The provisions as to the filing of references from decisions of taxing officers are found in rule 11 of the Advocates Remuneration Order, which provides as follows:
“ (1) Should any party object to the decision of the taxing officer, he may within fourteen days after the decision give notice in writing to the taxing officer of the items of taxation to which he objects.
(2) The taxing officer shall forthwith record and forward to the objector the reasons for his decision on those items and the objector may within fourteen days from the receipt of the reasons apply to a judge by chamber summons, which shall be served on all the parties concerned, setting out the grounds of his objection.”
The material time for filing an application to this court as set out in rule 11(2) of the said Order is within 14 days of receipt from the taxing officer of the reasons for his or her decision. The Respondent herein claims that it wrote a letter dated 11th March 2014 requesting for reasons for the taxing officers decision. However, no evidence of such letter or of the taxing officer’s response was provided by the Respondent even though it was stated to be attached. The competency of this application is therefore in doubt. Even if this Court were to resolve this doubt in favour of the Respondent and find that this application was competently filed, this Court is of the view that the application would still fail on the second issue.
This Court in this regard notes that the orders sought by the Respondent are based on alleged misconduct and negligence of its previous Advocates, and on the alleged fraud on the part of the Applicant. However, these are not grounds for a reference from a taxing officer’s decision as contemplated by Rule 11 of the Advocates Remuneration Order, as taxation is guided by items that are clearly indicated in the various schedules of the order, and can only thus be set aside if such items are incorrectly or unreasonably applied. In addition distinctly separate and different legal procedures apply to the grounds alleged by the Respondent, who should pursue the relevant disciplinary and criminal proceedings in this regard.

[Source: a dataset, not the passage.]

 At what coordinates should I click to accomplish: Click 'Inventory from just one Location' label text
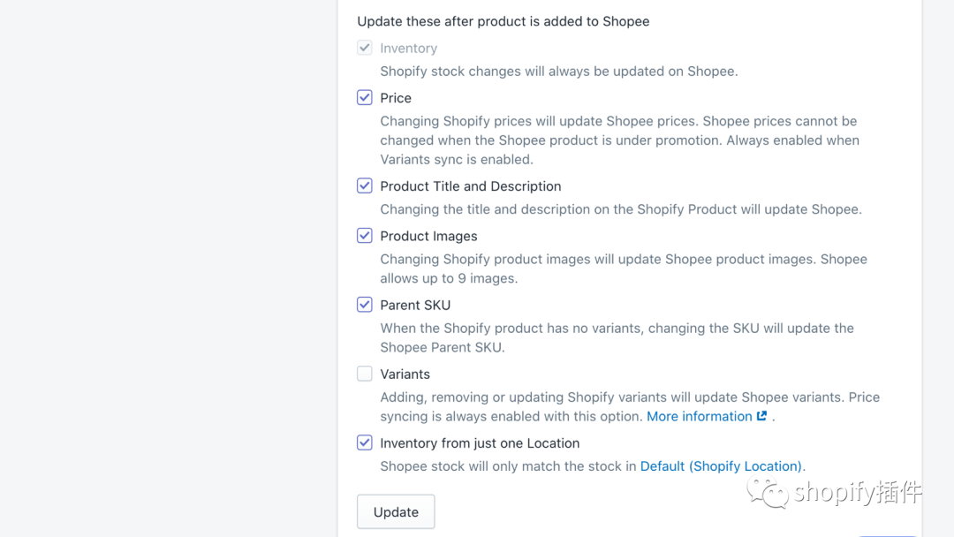coord(480,442)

It suffices to state for the purpose of this application that the taxing master did not err in principle in taxing the Applicant’s Bill of Costs, as her taxation was based on allowable items, and had a reasonable basis including sale agreements in which the Applicant was stated to be the Advocate for the Respondent and which were executed by the said Respondent. No credible grounds have been shown to review or set aside the said taxation, since the said sale agreements and other evidence provided by the Applicant are still on the court record and have not been struck off and/or found to be fraudulent.
The prayers in the Respondent’s Notice of Motion dated 20th March 2014 are therefore denied, and the Respondent shall bear the costs of the said Notice of Motion.
Dated, signed and delivered in open court at Nairobi this ____1st____ day of _____October____, 2014.